Comment, sans trop errer, rendre compte en français d’un ouvrage écrit en anglais qui, justement, porte sur la notion quelque peu barbare d’intraductibilité : ce qui d’un texte ne cesse d’être mal traduit ou retraduit, et résiste ainsi au transfert auquel néanmoins il invite ? Heureusement, l’ouvrage en question nous met lui-même sur la voie, son intertexte théorique étant en large [End Page 118] partie composé de références « françaises ». De fait, Emily Apter emprunte à Barbara Cassin le terme d’ « intraduisible ». Jacques Derrida, bien sûr, n’est jamais loin, avec ses propos décapants sur « le monolinguisme de l’autre ». Édouard Glissant non plus, qui nous invitait à ne jamais écrire qu’en présence de toutes les langues du monde. Mais c’est surtout parmi les œuvres traduites que cette influence est la plus frappante : en effet, l’on trouve dans ce livre des analyses de l’Encyclopédie, de la traduction du « Bateau ivre » de Rimbaud proposée par Samuel Beckett, du premier roman de Flaubert tel que l’une des filles de Marx, Eléonore, le traduisit, enfin la mise en question d’une version anglaise du Deuxième sexe de Beauvoir. Sans oublier bien sûr, les traductions du « Corbeau » de Poe proposées par Baudelaire et Mallarmé, et qui, dans un cas comme dans l’autre, semblent réaliser une véritable dépossession du nom de l’auteur. Définie comme étant la seule forme légale du plagiat (on n’oubliera pas que le premier texte publié par Baudelaire n’était que la traduction d’un obscur ouvrage anglais), la traduction opère dans une zone extrêmement floue et peu franche du langage où les échanges se font dans les deux sens : l’intraduisible mène à la création innovante. Il n’est donc pas sûr que les noms d’auteurs demeurent entièrement intraduisibles. Aussi devrait-on pouvoir traiter les traductions comme des formes douces d’intertextualité.

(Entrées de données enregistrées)

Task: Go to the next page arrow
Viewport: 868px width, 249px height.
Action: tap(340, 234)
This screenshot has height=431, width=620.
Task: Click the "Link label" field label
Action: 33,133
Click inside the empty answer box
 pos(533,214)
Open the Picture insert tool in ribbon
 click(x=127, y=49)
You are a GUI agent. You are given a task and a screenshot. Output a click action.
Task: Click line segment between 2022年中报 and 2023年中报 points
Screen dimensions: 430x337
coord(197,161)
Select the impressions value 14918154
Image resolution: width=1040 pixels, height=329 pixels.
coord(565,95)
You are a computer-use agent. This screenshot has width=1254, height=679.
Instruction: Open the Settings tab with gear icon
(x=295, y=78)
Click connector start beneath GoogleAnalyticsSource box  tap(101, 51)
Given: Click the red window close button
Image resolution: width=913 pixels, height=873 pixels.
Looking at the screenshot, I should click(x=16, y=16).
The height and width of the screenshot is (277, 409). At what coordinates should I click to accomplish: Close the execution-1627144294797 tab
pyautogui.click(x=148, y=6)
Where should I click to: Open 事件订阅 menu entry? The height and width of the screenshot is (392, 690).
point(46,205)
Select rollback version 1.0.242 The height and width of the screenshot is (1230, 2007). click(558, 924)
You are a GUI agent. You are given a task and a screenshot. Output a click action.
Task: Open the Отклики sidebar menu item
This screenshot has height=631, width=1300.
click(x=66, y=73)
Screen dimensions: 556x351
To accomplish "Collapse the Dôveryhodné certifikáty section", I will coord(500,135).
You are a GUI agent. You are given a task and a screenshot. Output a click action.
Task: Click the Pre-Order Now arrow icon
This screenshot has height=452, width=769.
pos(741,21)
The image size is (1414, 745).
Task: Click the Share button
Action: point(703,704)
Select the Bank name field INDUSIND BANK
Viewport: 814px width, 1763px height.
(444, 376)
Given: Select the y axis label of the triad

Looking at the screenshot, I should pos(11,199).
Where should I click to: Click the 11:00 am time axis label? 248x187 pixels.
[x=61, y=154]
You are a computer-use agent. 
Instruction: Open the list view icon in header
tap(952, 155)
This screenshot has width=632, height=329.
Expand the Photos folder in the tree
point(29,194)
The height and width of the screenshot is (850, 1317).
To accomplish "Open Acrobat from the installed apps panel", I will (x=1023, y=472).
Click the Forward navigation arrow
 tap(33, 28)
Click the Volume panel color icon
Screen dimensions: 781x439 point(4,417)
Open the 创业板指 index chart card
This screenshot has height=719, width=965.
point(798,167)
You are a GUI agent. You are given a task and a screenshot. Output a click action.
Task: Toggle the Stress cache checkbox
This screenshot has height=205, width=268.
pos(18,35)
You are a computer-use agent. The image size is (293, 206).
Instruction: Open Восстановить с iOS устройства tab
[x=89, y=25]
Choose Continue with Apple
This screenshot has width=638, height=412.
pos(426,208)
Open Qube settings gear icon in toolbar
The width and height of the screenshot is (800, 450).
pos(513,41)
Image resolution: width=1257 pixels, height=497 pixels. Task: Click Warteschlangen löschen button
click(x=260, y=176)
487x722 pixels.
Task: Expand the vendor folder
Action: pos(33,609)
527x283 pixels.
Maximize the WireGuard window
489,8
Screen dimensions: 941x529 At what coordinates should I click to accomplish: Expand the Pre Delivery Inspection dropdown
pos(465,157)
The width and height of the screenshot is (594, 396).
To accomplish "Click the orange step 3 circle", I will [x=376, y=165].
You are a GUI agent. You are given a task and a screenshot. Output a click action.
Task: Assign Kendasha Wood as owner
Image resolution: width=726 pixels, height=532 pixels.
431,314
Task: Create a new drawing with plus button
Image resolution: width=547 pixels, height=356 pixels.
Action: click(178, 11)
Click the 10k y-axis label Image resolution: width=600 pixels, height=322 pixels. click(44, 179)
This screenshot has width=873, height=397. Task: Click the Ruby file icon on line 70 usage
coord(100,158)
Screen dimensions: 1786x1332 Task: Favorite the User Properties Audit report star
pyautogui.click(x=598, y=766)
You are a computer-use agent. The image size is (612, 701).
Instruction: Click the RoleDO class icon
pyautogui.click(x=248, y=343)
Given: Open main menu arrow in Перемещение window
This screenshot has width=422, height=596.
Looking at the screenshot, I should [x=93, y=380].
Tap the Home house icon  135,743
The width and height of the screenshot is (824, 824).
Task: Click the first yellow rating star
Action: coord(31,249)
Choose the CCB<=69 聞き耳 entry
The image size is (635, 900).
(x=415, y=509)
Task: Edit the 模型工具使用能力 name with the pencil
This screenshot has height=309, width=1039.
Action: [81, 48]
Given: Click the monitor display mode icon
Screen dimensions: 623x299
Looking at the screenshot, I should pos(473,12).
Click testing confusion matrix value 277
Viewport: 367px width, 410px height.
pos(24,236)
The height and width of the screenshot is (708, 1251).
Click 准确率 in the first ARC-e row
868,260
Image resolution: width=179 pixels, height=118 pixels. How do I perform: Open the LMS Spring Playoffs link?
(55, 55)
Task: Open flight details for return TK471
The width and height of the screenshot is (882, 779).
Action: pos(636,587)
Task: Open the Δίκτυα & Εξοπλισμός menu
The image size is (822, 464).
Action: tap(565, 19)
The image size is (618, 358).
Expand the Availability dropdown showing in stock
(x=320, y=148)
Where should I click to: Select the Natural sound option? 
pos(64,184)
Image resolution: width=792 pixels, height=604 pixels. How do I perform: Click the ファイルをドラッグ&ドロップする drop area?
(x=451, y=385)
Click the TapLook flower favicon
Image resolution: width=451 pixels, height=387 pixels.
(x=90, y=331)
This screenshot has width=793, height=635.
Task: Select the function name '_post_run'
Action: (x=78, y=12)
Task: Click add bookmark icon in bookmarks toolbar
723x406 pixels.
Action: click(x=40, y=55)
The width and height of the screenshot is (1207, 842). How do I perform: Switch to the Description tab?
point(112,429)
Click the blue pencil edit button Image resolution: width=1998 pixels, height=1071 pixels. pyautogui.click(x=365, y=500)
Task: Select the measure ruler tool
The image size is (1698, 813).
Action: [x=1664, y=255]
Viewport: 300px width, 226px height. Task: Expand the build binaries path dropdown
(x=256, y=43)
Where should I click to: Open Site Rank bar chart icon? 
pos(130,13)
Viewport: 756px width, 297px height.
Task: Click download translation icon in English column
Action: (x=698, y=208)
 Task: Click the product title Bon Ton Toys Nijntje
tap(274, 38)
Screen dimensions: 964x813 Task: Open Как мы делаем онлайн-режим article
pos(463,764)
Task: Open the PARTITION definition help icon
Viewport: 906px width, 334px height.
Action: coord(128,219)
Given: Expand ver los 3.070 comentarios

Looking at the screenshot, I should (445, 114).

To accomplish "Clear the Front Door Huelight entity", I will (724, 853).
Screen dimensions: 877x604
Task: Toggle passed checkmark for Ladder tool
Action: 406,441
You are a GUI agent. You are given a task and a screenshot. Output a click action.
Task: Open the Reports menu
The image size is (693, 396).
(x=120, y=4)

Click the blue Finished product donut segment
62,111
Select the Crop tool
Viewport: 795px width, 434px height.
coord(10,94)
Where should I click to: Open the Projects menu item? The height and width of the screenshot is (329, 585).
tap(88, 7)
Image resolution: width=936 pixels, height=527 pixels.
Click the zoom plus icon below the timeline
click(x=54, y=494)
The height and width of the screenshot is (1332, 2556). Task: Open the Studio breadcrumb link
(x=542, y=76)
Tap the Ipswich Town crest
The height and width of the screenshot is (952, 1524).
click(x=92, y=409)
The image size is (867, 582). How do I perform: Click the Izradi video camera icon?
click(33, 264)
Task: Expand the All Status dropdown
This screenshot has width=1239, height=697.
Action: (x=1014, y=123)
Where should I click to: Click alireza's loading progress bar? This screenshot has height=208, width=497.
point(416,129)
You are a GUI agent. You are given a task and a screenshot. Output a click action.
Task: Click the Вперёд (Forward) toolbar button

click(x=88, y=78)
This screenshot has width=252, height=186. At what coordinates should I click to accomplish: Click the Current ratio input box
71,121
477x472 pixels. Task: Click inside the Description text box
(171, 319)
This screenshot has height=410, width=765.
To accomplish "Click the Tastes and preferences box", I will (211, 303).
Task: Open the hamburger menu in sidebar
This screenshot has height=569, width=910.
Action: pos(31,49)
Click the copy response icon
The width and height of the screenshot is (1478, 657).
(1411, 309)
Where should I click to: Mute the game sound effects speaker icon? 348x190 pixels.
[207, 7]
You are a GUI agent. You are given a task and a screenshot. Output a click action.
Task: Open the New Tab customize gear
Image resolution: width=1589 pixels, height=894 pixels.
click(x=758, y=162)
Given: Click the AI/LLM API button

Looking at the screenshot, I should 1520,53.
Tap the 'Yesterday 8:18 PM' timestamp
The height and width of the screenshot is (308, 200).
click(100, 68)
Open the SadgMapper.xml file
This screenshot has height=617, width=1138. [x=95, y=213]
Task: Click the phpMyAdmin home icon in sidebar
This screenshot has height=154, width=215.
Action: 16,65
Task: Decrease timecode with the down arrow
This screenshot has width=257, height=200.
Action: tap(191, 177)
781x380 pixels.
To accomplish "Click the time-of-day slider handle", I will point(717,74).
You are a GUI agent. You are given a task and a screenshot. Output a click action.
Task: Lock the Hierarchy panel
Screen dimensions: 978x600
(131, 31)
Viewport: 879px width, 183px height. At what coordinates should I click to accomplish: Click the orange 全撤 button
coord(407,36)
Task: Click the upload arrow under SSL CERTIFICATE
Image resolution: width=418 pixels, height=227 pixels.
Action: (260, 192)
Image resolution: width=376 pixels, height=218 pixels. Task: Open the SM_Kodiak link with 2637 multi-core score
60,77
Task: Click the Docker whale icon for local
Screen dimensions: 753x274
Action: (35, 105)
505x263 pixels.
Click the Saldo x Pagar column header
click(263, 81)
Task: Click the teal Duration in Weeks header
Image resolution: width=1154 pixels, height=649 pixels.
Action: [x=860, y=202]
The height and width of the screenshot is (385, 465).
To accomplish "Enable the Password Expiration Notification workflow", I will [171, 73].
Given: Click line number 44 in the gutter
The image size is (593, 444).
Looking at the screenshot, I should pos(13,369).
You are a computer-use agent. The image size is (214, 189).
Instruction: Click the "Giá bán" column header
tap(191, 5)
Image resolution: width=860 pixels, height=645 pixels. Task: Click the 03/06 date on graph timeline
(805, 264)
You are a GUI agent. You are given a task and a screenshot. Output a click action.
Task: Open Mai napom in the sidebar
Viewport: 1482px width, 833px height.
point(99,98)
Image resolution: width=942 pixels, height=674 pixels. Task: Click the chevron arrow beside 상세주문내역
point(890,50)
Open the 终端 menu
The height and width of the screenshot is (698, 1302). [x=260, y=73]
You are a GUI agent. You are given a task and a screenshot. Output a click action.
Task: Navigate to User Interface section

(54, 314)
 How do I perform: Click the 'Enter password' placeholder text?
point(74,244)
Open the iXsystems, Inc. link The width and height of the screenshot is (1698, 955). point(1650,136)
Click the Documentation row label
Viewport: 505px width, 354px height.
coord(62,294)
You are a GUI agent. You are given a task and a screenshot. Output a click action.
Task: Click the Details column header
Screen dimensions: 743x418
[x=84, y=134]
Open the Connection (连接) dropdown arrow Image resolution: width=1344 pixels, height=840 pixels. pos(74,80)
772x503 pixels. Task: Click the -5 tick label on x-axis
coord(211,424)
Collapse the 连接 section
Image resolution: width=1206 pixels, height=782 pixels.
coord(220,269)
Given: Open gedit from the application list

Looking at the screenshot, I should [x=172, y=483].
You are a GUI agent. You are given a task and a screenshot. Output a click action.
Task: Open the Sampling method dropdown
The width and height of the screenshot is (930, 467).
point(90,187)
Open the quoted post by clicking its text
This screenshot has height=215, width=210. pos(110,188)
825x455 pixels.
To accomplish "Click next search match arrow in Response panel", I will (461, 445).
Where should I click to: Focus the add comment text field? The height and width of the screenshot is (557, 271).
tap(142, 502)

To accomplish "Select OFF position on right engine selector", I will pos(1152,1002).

▶ **CONSIGNE DE TRAVAIL**:
Poursuivez l'extrait retenu sur l'intraductibilité à partir de sa dernière phrase. La liste provient d'une source distincte.

▶ **RÉSULTAT**:
Cette observation vaut aussi pour ce qui relève du métadiscours. Le taux d’intertextualité théorique dans le domaine de la traduction (et de sa relative impossibilité en littérature) a atteint une telle densité qu’il est devenu impossible d’émettre encore une idée sans citer plusieurs noms dans une même phrase : ce qu’on appelle en anglais « name-dropping » est ici élevé au rang de rhétorique. Opérant dans le cadre de la littérature comparée, qu’elle contribue à redéfinir, Emily Apter est amenée à mettre en question la notion si commode d’une « World Literature », transparente et accessible à tous, en s’intéressant aux concepts qui la fondent, en vue d’interroger plus avant les limites de la discipline comparatiste. D’où le titre résolument provocateur de son livre : Against World Literature—qu’on ne traduira pas par « Contre la littérature-monde », bien sûr, l’auteure s’insurgeant contre une conception unificatrice de la littérature mondiale. Car fort heureusement, l’ouvrage d’Emily Apter ne porte pas seulement sur la littérature. Ni exclusivement sur les théories de sa traduction. C’est même toute sa force que d’opérer sur plusieurs tableaux, et d’ouvrir des brèches sur le monde réel : c’est que la traduction a lieu partout. Le monde incessamment (se) traduit, mais toujours dans l’opacité. C’est en ce point qu’elle dépasse Franco Moretti et son géographisme littéraire, pour déboucher sur des questions de géopolitique auxquelles inévitablement se mêlent des questions de traduction : la situation palestinienne revient ainsi à plusieurs reprises, non le moins lorsqu’Apter évoque la réalité des « checkpoints » installés aux frontières les plus sensibles du monde. Il y a là peut-être une métaphore des difficultés rencontrées dans sa propre discipline : comment contourner ces tours de...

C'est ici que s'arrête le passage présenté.